Work request:
Let the answer be the lines from the one with "المكتبات والعروض التوضيحية (1378, 759)" to the end of the entries, copied exactly with both boundary lines kept.

START Available data

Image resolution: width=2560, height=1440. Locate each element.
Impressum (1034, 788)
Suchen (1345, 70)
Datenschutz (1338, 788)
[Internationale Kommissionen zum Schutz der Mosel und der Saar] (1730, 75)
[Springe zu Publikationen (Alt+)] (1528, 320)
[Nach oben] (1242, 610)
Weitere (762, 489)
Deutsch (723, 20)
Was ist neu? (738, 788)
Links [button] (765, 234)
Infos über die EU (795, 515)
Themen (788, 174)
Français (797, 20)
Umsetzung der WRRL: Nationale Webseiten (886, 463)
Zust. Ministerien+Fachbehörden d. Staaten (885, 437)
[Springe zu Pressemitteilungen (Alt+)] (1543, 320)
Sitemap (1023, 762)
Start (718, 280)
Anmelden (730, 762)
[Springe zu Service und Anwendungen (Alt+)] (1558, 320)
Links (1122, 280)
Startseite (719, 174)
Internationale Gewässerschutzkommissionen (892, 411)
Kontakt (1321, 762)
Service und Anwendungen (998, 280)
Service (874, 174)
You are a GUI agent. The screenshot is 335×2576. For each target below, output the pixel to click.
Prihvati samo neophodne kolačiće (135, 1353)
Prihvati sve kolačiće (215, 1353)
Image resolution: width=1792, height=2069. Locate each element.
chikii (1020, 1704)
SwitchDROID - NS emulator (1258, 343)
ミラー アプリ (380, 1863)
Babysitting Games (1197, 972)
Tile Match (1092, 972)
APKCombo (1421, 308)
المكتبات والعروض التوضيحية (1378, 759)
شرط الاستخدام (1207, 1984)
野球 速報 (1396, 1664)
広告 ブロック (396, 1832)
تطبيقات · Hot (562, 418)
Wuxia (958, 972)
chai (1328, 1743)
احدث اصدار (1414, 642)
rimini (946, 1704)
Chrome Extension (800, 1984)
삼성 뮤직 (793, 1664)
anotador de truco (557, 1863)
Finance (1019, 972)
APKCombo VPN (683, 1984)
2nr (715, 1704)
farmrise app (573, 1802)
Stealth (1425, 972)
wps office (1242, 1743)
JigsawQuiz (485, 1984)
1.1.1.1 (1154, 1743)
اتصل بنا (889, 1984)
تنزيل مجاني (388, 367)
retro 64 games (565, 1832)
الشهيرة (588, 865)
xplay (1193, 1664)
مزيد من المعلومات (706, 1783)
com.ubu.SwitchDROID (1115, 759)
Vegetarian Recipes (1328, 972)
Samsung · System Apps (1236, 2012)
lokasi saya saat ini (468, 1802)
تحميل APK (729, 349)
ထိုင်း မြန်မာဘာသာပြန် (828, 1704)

END Available data

Exercise answer:
المكتبات والعروض التوضيحية (1378, 759)
شرط الاستخدام (1207, 1984)
野球 速報 (1396, 1664)
広告 ブロック (396, 1832)
تطبيقات · Hot (562, 418)
Wuxia (958, 972)
chai (1328, 1743)
احدث اصدار (1414, 642)
rimini (946, 1704)
Chrome Extension (800, 1984)
삼성 뮤직 (793, 1664)
anotador de truco (557, 1863)
Finance (1019, 972)
APKCombo VPN (683, 1984)
2nr (715, 1704)
farmrise app (573, 1802)
Stealth (1425, 972)
wps office (1242, 1743)
JigsawQuiz (485, 1984)
1.1.1.1 (1154, 1743)
اتصل بنا (889, 1984)
تنزيل مجاني (388, 367)
retro 64 games (565, 1832)
الشهيرة (588, 865)
xplay (1193, 1664)
مزيد من المعلومات (706, 1783)
com.ubu.SwitchDROID (1115, 759)
Vegetarian Recipes (1328, 972)
Samsung · System Apps (1236, 2012)
lokasi saya saat ini (468, 1802)
تحميل APK (729, 349)
ထိုင်း မြန်မာဘာသာပြန် (828, 1704)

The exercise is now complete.